Olhou em torno de si, com terror. A vela estava sobre o contador, e sua chama esguia, alta, tremulava solene, iluminando com a sua luz amarela as figuras de bronze, a face dos retratos a óleo, os contornos das porcelanas da China, os mil e vários objetos do comércio de antiguidades.

Uma porta para o interior da casa estava levemente entreaberta e uma réstia de luz passava por aquela abertura, deixando ver os primeiros degraus de uma escada.

Os olhos de Markheim volveram-se para o corpo de sua vítima, encolhido e achatado, e que parecia estranhamente muito menor que em vida. Ele tinha pensado no medo que “aquilo produzia”; eis que agora não era nada! Contudo, aquelas roupas ruças, aquela poça de sangue, iam começar a ter vozes eloquentes. “Aquilo” devia ficar ali até que fosse descoberto. Descoberto! E depois? Aquela carne morta ergueria um grito que repercutiria por toda parte, em ecos de perseguição. Morto, pensou, ele continuaria a ser seu inimigo!…

Nisto, todos os relógios, que havia na loja, começaram a bater. Primeiro um, logo em seguida outro, depois outro. Uns de som profundo como o de um sino de catedral, outros de som cantante, como as notas de um prelúdio de valsa; e todos bateram três horas da tarde.

A súbita irrupção de tantos sons, naquele ambiente mudo, fez com que Markheim vacilasse. Começou a agitar-se, de um lado para outro, com a vela na mão. As sombras que o cercavam moviam-se como sombras n’água. As reflexões assaltavam–lhe o espírito, ao acaso. Viu, em muitos espelhos, a face refletida repetidamente, como se estivesse sitiado por um exército de espiões. Seus próprios olhares se entrecruzaram e o surpreenderam. O ruído dos seus próprios passos, ainda que leves, abalavam a tranquilidade do ambiente e afligiam-no. E, se bem que estivesse a encher os bolsos de algo de valor, acusava-se mentalmente, com teimosia, das mil faltas que julgava, agora, ter cometido. Devia ter escolhido uma hora mais tranquila, ter preparado um álibi, não ter usado uma faca, ter sido mais cauteloso. Devia apenas ter amarrado e amordaçado o lojista, e não matado. Devia ter sido mais audacioso e matado a empregada também. Enfim, ter feito tudo de outro modo. Pungentes arrependimentos! Inúteis esforços da mente para alterar o que agora era inalterável, para projetar o que já estava feito, o que constituía um irremediável passado. Terrores cruéis começaram a fervilhar no seu cérebro, como um bando de ratos numa água-furtada. Imaginava a mão de um policial pousando pesadamente sobre o seu ombro. Seguiram-se as imagens de um grosseiro carro celular, rodando ao galope de magras pilecas, a prisão, o julgamento, a forca, enfim, um ataúde tosco...

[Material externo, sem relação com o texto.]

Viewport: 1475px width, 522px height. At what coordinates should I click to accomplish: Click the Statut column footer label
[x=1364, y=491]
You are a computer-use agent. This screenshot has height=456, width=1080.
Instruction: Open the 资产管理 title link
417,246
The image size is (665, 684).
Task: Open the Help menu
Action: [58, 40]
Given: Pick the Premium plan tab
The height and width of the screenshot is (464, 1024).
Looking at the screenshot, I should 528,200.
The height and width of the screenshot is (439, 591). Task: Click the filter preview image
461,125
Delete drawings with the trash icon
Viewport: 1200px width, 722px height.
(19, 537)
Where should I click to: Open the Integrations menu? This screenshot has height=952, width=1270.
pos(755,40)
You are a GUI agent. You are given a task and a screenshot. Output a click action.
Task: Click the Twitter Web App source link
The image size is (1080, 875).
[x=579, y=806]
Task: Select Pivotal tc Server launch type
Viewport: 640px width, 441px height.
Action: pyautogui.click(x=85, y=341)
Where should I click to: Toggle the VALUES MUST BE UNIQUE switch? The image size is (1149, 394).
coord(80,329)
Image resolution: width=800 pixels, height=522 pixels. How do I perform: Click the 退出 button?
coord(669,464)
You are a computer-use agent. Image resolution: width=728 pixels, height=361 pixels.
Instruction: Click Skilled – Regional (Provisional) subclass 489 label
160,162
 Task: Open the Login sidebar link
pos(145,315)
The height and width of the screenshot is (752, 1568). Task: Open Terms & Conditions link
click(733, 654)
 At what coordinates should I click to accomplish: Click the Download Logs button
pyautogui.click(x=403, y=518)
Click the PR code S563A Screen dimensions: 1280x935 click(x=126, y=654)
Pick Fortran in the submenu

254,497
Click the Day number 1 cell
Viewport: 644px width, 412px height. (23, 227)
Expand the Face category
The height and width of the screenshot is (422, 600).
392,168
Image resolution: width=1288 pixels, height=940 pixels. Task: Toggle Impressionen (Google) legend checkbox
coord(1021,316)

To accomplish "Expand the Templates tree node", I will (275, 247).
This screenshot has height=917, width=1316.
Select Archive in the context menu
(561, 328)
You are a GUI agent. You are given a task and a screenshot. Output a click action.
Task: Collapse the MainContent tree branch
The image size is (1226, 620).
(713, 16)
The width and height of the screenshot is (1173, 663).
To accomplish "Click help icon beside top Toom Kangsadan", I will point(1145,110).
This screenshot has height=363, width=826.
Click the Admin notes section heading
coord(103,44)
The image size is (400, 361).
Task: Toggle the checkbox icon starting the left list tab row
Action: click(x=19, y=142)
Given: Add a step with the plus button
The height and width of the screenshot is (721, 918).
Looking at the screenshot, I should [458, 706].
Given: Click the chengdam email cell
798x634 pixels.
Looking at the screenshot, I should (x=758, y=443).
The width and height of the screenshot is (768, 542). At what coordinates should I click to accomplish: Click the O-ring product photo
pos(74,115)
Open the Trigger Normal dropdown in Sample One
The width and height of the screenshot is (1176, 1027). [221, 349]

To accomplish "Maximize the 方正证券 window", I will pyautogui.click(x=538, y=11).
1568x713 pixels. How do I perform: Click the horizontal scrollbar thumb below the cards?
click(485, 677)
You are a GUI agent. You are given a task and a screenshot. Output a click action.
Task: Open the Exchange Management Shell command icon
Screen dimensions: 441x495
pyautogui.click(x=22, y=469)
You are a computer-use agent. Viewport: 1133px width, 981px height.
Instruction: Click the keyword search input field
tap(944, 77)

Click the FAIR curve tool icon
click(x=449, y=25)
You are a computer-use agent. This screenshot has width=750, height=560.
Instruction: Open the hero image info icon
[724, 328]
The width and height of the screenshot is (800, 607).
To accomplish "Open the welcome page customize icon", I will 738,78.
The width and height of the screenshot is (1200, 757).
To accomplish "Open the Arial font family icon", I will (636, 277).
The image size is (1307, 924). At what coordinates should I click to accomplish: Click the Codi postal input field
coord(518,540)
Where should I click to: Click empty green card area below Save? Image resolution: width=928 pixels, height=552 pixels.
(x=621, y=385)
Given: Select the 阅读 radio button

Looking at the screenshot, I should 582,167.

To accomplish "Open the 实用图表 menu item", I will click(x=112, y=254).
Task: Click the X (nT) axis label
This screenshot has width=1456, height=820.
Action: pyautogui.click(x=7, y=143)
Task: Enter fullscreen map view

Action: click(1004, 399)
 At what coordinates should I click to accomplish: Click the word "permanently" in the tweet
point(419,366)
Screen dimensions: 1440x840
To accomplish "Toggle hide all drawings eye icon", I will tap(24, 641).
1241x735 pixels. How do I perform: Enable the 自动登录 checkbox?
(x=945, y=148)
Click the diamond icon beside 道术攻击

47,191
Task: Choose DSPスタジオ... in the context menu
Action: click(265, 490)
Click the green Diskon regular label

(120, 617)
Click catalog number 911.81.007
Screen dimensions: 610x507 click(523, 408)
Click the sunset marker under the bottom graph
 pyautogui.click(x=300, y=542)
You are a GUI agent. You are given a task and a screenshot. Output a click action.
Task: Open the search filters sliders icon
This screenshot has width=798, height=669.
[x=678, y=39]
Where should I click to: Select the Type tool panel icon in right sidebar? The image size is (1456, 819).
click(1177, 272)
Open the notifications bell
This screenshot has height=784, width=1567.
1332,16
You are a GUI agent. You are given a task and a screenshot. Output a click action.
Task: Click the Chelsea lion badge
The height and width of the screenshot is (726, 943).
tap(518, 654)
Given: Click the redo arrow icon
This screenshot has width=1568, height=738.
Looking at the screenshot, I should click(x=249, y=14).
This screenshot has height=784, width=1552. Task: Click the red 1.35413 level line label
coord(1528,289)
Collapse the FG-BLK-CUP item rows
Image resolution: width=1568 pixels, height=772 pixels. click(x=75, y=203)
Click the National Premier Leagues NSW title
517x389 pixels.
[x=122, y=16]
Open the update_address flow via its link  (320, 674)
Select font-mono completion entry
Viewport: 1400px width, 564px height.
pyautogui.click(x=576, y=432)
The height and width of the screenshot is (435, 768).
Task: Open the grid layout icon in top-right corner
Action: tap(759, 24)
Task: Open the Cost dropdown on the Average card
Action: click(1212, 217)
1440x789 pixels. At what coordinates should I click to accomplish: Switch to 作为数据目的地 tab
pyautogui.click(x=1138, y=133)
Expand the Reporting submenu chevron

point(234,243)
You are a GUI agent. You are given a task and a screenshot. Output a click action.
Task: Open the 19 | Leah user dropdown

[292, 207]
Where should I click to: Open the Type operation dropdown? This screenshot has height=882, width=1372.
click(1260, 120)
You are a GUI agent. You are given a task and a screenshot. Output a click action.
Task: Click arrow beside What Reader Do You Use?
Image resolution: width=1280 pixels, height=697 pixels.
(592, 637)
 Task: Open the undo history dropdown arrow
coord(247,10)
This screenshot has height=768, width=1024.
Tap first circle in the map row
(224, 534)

Subitamente, da parte de fora, um gentil-homem, muito jovial, começou a bater com a bengala, na porta da loja, acompanhando seus batimentos de gritos e dichotes, com os quais se misturava continuadamente o nome do lojista.

Markheim sentiu um arrepio e olhou para o morto. Mas, não! Estava quieto. Estava bem longe de ouvir aquelas pancadas e aquelas pilhérias. Mergulhara para sempre num mar de silêncio…

O alegre gentil-homem desistiu, enfim, de bater e foi-se.

O incidente feriu fortemente o espírito de Markheim. Devia apressar-se, fugir dali, abandonar aquela vizinhança acusadora, recolher-se a casa, ao seu leito e aparentar sua inocência. Um visitante tinha batido à porta. A qualquer momento, poderia vir outro e ser mais obstinado. Depois de tanto trabalho feito, não colher o fruto seria um formidável fracasso. Era o dinheiro que agora o preocupava; e o meio era descobrir as chaves...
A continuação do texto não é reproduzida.